WHAT IS REQUIRED
Edit the entries starting with the line with "Screen dimensions: 482x497" and going on through the line with "Looking at the screenshot, I should [349, 163]." so that "Daily" becomes "Monthly", with everything else left the same.

DATA ENTRIES
● ● ●

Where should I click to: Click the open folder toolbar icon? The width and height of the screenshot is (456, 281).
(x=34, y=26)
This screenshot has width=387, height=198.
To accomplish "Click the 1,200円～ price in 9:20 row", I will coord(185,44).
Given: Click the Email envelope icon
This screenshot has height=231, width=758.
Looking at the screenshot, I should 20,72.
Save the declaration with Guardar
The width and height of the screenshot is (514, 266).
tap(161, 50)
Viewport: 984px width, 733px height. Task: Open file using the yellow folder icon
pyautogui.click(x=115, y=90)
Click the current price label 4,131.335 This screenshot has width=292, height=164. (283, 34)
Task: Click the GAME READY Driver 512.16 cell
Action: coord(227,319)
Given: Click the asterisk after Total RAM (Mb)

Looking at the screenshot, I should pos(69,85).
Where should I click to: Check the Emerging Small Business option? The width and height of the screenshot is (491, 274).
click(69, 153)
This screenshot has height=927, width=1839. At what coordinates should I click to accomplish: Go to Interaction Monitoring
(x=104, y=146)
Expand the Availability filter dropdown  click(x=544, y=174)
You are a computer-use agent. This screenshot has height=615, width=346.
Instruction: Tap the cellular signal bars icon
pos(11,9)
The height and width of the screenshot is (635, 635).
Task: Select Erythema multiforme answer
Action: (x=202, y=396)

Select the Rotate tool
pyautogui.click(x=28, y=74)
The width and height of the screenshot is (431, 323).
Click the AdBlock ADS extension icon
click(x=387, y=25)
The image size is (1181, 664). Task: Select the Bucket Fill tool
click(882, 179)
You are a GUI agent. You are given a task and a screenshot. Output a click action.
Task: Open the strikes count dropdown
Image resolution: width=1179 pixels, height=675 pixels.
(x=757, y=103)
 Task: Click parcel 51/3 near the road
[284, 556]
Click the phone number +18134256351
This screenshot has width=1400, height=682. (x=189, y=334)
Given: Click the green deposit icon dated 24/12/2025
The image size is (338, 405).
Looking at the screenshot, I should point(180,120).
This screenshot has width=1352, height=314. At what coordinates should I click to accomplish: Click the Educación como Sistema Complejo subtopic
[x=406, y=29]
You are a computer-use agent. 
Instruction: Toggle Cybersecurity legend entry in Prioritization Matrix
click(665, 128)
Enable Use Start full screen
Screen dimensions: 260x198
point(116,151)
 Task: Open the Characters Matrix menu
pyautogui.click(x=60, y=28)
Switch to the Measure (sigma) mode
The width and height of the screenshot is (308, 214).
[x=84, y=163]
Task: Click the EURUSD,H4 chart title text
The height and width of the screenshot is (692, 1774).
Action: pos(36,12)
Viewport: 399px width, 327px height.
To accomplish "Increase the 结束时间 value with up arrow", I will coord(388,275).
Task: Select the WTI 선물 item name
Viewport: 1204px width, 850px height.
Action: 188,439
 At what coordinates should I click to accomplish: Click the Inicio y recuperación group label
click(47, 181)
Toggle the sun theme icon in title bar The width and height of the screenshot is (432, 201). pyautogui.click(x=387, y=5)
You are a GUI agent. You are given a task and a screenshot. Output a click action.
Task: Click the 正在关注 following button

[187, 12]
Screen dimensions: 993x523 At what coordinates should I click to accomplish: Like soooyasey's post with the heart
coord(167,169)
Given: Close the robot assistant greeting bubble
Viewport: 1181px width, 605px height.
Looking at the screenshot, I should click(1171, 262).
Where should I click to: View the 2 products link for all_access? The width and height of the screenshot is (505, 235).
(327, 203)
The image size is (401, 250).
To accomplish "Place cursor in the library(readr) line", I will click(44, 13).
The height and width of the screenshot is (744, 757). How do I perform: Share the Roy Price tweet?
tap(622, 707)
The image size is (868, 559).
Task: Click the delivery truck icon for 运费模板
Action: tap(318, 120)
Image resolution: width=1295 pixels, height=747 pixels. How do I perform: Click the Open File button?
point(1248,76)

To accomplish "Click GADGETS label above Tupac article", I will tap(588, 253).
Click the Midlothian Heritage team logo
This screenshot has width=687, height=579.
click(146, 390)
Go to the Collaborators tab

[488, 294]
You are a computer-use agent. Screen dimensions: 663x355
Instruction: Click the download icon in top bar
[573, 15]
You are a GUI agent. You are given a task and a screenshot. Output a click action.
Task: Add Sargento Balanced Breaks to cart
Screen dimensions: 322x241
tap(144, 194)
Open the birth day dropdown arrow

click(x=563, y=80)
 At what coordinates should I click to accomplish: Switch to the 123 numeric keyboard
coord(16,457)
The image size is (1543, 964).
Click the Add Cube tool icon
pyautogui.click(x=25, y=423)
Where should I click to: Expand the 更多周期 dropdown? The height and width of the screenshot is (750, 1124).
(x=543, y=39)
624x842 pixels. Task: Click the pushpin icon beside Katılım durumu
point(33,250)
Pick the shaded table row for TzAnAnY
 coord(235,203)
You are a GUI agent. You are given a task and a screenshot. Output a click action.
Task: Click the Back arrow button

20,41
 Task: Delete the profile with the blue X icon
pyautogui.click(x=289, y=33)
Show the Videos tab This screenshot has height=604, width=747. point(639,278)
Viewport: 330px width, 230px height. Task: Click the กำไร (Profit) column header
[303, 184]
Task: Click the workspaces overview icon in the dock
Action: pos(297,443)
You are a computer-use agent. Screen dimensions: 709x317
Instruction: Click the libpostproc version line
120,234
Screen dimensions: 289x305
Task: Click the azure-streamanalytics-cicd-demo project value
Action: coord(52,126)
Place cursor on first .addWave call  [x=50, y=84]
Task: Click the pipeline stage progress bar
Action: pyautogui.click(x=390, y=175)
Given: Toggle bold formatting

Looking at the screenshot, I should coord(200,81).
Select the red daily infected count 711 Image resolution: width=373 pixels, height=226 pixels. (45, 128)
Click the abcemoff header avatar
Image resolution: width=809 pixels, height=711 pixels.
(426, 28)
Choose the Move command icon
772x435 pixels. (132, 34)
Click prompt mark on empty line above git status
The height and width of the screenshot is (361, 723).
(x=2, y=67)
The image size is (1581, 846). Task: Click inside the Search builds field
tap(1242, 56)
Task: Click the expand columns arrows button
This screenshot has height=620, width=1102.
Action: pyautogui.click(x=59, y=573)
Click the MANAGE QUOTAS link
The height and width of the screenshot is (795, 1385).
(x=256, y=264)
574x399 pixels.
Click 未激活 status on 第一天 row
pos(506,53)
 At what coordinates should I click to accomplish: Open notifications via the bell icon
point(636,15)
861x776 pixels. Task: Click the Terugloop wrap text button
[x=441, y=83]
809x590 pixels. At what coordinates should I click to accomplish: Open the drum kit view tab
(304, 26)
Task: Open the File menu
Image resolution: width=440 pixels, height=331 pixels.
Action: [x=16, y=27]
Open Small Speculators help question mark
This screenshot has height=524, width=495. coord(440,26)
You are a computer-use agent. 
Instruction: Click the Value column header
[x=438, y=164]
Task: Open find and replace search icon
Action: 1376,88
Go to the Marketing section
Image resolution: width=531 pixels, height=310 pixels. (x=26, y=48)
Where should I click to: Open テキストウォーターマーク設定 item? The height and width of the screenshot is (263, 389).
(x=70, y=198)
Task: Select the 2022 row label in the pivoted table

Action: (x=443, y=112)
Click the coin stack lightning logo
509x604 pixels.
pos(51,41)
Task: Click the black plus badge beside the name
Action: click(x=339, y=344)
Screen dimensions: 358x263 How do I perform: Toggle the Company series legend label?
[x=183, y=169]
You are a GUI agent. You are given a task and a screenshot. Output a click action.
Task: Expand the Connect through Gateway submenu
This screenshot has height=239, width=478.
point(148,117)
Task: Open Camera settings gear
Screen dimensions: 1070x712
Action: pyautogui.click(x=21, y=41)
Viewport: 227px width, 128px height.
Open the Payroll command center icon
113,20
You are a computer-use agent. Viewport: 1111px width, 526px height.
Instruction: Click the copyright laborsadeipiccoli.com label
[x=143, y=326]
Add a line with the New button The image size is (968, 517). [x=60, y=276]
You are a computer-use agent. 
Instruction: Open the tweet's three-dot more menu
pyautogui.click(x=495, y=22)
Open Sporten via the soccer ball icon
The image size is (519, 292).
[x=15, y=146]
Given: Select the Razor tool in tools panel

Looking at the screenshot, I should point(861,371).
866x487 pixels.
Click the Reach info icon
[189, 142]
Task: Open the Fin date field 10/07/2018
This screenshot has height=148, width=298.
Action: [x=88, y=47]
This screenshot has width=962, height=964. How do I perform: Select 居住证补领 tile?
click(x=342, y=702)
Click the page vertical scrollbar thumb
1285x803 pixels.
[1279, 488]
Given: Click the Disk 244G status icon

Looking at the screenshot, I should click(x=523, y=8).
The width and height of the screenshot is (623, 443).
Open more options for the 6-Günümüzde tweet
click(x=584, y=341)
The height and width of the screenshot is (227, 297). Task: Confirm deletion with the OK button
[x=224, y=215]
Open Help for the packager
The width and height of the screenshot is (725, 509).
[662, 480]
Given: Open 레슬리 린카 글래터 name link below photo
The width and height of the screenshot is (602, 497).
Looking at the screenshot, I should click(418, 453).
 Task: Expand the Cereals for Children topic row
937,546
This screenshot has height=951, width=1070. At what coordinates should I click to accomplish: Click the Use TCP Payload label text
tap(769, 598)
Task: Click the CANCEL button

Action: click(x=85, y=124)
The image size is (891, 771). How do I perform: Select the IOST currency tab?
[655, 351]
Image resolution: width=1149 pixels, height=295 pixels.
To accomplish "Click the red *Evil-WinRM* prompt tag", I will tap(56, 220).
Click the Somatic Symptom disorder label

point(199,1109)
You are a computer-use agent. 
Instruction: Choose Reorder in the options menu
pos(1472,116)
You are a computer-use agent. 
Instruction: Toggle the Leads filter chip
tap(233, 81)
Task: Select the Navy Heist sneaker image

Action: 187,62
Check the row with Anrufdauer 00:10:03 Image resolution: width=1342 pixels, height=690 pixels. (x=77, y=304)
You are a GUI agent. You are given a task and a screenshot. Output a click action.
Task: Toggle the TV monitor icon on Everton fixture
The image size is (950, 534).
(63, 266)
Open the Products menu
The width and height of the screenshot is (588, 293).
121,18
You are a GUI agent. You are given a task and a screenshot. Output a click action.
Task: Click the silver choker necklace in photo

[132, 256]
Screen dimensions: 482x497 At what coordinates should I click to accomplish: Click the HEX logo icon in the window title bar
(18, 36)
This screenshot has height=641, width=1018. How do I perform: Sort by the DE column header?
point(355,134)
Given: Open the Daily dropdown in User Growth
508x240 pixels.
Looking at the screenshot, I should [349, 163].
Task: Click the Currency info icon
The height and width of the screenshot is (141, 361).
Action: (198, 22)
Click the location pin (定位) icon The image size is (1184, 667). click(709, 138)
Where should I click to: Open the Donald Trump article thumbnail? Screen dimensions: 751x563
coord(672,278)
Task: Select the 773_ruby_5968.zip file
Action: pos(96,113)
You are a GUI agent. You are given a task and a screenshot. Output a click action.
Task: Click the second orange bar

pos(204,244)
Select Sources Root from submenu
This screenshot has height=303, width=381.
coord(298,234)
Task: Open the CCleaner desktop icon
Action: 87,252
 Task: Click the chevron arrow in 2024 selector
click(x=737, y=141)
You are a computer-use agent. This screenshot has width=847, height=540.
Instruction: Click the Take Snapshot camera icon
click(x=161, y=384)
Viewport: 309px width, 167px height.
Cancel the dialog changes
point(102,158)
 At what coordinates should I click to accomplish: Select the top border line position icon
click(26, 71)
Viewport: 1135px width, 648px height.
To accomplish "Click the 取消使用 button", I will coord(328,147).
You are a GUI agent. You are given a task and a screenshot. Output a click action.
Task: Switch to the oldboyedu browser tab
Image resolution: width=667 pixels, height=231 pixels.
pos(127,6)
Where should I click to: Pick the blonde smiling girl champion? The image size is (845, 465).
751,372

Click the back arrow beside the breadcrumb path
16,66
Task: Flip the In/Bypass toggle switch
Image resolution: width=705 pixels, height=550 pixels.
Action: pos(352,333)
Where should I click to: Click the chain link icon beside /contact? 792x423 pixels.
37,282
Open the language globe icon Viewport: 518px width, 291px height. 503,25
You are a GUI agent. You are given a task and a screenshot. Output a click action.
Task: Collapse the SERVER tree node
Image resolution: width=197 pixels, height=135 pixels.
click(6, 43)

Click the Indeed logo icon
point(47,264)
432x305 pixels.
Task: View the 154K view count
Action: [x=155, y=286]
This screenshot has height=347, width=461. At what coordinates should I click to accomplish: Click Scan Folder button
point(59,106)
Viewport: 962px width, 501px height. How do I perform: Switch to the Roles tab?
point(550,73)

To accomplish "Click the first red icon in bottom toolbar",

● ● ●

WRITTEN RESPONSE
Screen dimensions: 482x497 At what coordinates should I click to accomplish: Click the HEX logo icon in the window title bar
(18, 36)
This screenshot has height=641, width=1018. How do I perform: Sort by the DE column header?
point(355,134)
Given: Open the Monthly dropdown in User Growth
508x240 pixels.
Looking at the screenshot, I should [349, 163].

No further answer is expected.